**Data in this exercise**:
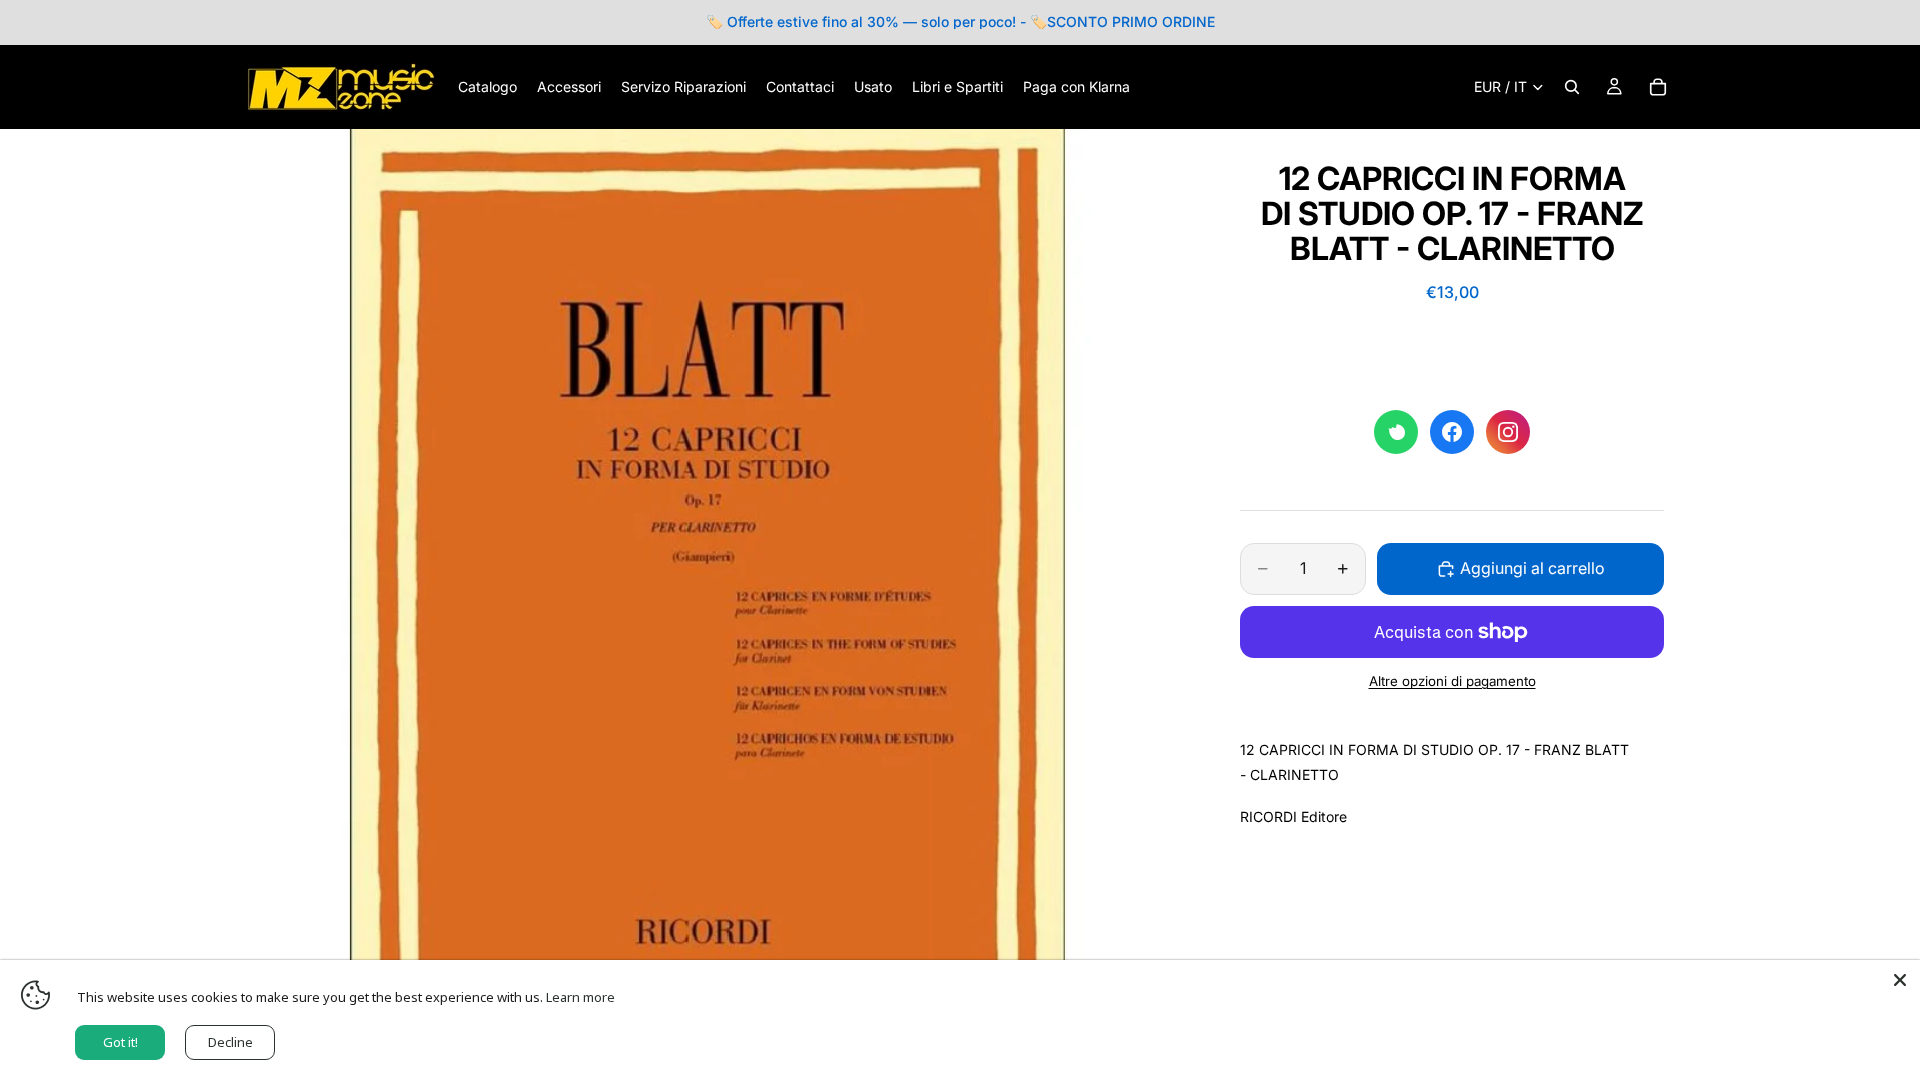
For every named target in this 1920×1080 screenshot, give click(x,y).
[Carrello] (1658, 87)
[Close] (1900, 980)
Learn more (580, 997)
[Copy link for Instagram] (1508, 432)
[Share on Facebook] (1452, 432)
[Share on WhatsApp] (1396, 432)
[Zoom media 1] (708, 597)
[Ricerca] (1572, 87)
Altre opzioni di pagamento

**What is being asked**: Using the listing above, locate the lines that hold "Share" and copy each one.

**Your response**:
[Share on Facebook] (1452, 432)
[Share on WhatsApp] (1396, 432)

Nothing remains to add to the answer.